What you will do — The entries below hold a line with "Screenshot is 390x1869." and a line with "Allgemeine Geschäftsbedingungen (122, 1672)". Return those lines and all that lie between them, exactly and only.
Dataset records: Begin
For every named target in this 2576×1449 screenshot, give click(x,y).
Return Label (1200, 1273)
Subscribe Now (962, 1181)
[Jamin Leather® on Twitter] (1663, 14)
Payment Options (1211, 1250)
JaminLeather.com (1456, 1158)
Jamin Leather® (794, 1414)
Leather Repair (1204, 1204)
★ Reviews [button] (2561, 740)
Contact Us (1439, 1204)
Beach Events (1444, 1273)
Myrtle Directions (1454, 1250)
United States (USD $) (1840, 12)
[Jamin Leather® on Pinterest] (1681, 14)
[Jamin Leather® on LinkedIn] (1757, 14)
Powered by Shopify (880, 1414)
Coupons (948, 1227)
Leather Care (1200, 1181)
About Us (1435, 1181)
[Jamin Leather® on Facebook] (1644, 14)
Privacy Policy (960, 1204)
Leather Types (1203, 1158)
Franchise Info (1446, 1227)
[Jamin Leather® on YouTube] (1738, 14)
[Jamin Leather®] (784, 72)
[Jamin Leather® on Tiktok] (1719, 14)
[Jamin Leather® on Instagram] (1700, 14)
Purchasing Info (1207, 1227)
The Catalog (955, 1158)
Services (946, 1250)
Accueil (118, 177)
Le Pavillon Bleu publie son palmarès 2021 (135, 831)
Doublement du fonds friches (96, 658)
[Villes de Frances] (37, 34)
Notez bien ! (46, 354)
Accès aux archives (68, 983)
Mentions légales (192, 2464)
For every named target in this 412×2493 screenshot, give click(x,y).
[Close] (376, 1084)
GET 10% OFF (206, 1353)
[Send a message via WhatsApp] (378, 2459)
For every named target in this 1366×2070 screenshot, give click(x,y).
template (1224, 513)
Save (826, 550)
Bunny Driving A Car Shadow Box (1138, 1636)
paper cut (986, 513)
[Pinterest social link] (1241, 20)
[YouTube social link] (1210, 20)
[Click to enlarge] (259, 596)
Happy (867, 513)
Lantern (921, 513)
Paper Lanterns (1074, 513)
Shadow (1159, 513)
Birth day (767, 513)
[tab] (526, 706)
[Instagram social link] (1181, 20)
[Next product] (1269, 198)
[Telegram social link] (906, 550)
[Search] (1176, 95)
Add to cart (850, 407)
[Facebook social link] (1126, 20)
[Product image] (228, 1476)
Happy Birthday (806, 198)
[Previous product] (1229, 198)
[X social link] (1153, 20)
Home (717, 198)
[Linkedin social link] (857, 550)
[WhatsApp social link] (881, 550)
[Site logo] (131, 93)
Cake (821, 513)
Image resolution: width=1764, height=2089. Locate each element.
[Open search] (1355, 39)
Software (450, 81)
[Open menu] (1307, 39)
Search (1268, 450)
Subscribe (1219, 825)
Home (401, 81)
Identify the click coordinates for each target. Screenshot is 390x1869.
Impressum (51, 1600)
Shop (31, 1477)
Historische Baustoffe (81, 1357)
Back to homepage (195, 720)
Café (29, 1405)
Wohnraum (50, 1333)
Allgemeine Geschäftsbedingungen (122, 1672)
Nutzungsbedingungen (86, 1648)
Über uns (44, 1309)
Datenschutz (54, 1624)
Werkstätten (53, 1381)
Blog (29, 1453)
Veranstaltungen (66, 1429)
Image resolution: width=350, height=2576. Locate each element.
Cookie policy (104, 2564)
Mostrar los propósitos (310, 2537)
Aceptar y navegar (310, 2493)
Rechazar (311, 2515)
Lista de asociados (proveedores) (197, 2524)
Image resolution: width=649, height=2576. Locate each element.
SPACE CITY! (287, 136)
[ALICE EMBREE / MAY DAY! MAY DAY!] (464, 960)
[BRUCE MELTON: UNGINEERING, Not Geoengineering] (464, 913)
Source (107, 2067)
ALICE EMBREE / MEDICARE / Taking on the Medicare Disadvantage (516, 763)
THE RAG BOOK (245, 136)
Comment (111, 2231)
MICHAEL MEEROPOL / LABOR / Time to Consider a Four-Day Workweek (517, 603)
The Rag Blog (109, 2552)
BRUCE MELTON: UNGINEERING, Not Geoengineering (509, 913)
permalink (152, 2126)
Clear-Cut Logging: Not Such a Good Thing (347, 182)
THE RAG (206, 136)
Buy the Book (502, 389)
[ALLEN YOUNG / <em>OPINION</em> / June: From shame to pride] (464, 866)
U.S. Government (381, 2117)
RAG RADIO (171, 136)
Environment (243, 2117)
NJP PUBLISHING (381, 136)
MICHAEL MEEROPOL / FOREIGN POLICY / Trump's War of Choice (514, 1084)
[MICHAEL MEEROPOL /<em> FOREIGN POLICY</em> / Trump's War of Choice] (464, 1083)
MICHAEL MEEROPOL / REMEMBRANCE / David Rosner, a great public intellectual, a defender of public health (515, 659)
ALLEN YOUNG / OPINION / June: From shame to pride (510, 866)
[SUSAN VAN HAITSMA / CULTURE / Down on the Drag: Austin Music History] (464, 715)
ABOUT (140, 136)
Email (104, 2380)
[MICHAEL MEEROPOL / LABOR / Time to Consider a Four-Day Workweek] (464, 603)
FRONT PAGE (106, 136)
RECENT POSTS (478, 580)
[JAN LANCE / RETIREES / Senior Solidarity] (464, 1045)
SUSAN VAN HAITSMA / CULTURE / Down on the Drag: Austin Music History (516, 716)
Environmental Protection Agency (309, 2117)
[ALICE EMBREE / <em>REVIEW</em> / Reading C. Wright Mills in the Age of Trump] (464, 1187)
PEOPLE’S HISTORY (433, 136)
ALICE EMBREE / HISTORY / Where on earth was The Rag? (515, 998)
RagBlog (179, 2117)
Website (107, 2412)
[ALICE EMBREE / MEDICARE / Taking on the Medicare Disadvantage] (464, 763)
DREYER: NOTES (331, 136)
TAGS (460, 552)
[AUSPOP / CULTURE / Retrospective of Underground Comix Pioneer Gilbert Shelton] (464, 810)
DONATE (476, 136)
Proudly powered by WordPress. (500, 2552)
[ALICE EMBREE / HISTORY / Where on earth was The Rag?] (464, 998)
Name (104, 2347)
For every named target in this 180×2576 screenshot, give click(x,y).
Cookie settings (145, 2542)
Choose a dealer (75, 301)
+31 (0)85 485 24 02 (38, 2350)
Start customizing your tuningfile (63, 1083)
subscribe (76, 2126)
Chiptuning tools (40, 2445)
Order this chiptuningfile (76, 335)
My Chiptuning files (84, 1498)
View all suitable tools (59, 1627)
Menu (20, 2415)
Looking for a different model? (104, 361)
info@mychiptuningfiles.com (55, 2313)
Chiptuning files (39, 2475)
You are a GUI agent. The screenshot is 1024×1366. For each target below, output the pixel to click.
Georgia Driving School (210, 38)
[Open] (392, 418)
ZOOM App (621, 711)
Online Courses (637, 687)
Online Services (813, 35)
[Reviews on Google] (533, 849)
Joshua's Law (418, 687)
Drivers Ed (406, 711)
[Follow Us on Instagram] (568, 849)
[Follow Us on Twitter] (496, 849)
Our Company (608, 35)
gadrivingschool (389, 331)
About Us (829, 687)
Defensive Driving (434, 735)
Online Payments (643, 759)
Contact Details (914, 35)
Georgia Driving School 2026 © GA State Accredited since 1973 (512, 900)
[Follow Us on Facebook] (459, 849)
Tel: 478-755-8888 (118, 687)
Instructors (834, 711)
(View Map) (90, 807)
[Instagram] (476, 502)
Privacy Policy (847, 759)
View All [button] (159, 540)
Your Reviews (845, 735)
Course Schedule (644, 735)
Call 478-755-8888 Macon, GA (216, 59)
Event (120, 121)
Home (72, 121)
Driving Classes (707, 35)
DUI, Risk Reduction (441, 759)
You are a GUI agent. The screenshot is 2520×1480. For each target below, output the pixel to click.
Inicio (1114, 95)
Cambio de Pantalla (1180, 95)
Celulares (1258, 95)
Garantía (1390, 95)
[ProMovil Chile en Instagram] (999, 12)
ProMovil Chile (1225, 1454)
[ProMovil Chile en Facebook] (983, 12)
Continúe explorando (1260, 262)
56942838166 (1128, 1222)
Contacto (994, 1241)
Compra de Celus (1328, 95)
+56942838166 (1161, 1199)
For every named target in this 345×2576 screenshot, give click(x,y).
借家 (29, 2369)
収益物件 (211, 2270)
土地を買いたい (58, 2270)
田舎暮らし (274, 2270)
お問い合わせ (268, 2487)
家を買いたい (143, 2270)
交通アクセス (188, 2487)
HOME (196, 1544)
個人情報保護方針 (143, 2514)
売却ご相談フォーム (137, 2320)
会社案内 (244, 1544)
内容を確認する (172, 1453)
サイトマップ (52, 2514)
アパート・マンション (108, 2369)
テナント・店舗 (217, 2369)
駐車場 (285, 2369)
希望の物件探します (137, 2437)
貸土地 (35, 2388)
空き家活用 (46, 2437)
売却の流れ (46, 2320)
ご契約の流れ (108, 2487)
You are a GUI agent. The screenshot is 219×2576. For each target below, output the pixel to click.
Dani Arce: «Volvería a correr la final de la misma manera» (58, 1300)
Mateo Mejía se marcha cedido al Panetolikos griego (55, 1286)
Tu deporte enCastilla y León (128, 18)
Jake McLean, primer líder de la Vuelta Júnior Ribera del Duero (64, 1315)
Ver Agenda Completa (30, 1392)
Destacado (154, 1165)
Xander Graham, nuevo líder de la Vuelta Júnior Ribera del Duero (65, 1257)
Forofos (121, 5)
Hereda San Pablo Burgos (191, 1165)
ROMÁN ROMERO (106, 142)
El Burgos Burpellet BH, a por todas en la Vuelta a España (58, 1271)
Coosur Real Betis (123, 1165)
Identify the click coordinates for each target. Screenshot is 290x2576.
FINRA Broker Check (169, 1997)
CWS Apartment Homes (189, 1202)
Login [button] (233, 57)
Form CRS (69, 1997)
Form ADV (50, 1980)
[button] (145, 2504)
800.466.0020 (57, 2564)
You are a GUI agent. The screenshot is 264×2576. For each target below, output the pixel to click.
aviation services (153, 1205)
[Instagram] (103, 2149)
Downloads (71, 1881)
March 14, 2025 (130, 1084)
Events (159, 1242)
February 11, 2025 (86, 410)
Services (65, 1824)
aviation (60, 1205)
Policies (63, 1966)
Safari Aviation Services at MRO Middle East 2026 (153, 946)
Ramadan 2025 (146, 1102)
Dataset records: End
Finished task —
Identify the click coordinates for each target. Screenshot is 390x1869.
Impressum (51, 1600)
Shop (31, 1477)
Historische Baustoffe (81, 1357)
Back to homepage (195, 720)
Café (29, 1405)
Wohnraum (50, 1333)
Allgemeine Geschäftsbedingungen (122, 1672)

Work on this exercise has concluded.